■ **Provided passage**
Graham v. Town of Latta
417 S.C. 164
| S.C. Ct. App. | 2016Background
- Claude and Vickie Graham sued the Town of Latta after repeated municipal sewer overflows in September 2008 flooded their property, caused health problems, and left sewage under their house and in crawl spaces.
- The Grahams asserted negligence (both), and Vickie asserted inverse condemnation and trespass; they sought damages to real and personal property and medical costs.
- Trial evidence included: DHEC testimony about infiltration/inflow and cleanup recommendations; engineering testimony about aged sewer pipes, evidence of sewage bubbling at manholes, and an attempted but obstructed camera inspection; the Town’s smoke testing and GIS-based mapping; contractor estimate to rebuild the house; and medical testimony linking symptoms to conditions at the house.
- The trial court directed a verdict for the Town on Vickie Graham’s inverse condemnation and trespass claims and on claims tied to events of Sept. 5–6, 2008, but submitted negligence claims to the jury.

■ **Using the information**
[1] Answer these questions from the case summary, one per line:
(a) In what month and year did the sewer overflows happen?
(b) Which claims did Vickie Graham assert besides negligence?
(c) Which claims did the trial court submit to the jury?
[2] Quote the case summary word for word, everything from "Graham v. Town" down to "and medical costs.".

■ **The data**
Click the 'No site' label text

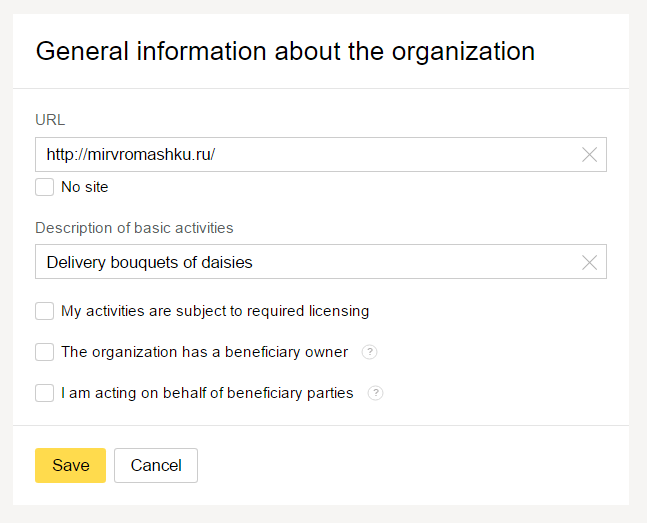point(85,187)
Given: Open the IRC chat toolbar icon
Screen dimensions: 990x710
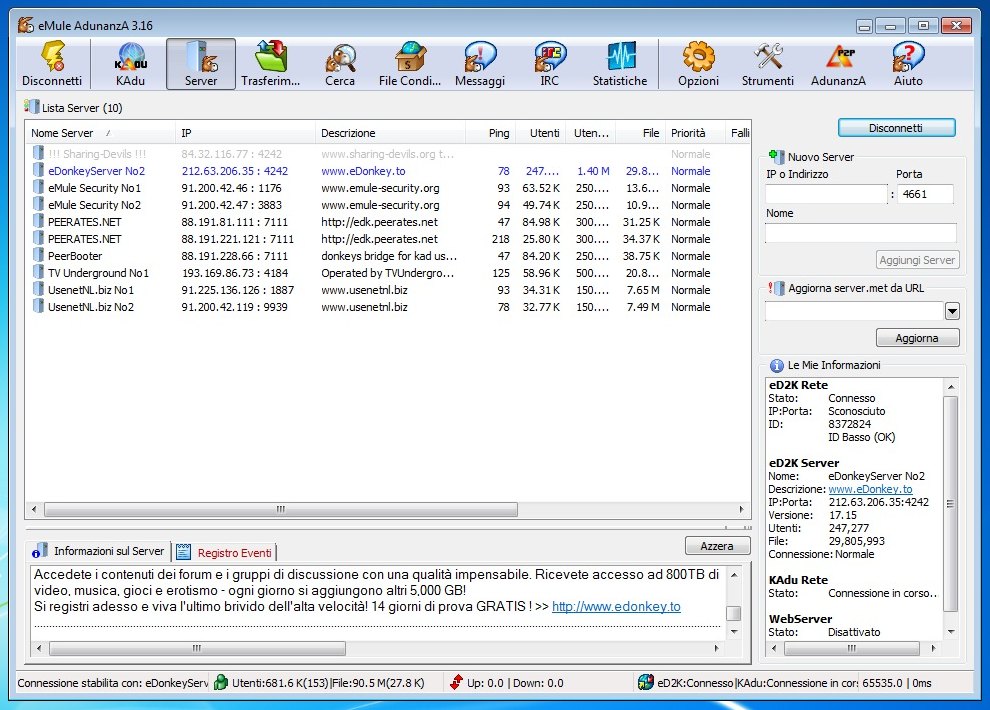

■ **Answer set**
[1]
(a) September 2008
(b) Inverse condemnation and trespass
(c) The negligence claims

[2]
Graham v. Town of Latta
417 S.C. 164
| S.C. Ct. App. | 2016Background
- Claude and Vickie Graham sued the Town of Latta after repeated municipal sewer overflows in September 2008 flooded their property, caused health problems, and left sewage under their house and in crawl spaces.
- The Grahams asserted negligence (both), and Vickie asserted inverse condemnation and trespass; they sought damages to real and personal property and medical costs.